* _WHAT TO WORK ON_: Every line from the one with "Open the settings gear icon" through the end of the material should be written out character for character. Lines before it are excluded.

* _WORKING DATA_:

****************

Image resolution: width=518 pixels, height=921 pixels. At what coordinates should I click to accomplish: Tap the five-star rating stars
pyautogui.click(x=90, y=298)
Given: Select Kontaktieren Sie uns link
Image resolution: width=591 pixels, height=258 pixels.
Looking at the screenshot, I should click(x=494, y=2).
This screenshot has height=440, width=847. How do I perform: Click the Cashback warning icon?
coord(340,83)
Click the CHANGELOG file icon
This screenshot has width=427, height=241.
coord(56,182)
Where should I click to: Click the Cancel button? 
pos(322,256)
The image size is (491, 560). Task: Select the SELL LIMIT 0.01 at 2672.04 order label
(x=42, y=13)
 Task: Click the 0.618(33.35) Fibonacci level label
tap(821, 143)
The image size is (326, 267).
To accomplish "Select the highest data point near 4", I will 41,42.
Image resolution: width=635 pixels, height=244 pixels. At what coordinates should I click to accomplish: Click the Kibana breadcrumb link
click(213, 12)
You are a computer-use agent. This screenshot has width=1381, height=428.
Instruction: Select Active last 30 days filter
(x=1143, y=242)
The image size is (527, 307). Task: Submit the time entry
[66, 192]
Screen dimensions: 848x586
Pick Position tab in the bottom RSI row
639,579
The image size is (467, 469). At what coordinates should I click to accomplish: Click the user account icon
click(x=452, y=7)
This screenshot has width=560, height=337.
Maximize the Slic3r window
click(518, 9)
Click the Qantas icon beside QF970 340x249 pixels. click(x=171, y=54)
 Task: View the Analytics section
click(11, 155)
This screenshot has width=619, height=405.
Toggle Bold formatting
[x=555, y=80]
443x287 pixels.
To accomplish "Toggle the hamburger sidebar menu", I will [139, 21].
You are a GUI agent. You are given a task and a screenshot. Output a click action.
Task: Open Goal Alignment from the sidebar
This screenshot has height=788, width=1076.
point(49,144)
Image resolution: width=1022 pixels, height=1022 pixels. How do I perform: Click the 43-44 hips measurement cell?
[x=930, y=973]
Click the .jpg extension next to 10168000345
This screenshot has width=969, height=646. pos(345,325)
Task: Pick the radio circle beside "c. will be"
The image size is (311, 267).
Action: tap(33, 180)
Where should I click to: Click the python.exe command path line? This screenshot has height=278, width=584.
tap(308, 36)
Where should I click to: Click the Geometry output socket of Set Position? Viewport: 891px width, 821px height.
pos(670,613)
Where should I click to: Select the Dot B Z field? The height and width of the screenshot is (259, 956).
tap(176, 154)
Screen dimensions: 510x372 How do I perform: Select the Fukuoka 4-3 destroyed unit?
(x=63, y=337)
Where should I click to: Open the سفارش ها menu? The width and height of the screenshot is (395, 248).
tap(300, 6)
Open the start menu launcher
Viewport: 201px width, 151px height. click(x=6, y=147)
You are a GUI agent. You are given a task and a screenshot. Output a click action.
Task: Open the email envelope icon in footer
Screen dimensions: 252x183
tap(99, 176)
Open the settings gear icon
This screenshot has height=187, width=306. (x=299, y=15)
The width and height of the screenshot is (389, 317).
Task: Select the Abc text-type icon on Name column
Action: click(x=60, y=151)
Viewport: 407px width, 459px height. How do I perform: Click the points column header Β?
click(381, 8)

****************

* _SOLUTION_:
Open the settings gear icon
This screenshot has height=187, width=306. (x=299, y=15)
The width and height of the screenshot is (389, 317).
Task: Select the Abc text-type icon on Name column
Action: click(x=60, y=151)
Viewport: 407px width, 459px height. How do I perform: Click the points column header Β?
click(381, 8)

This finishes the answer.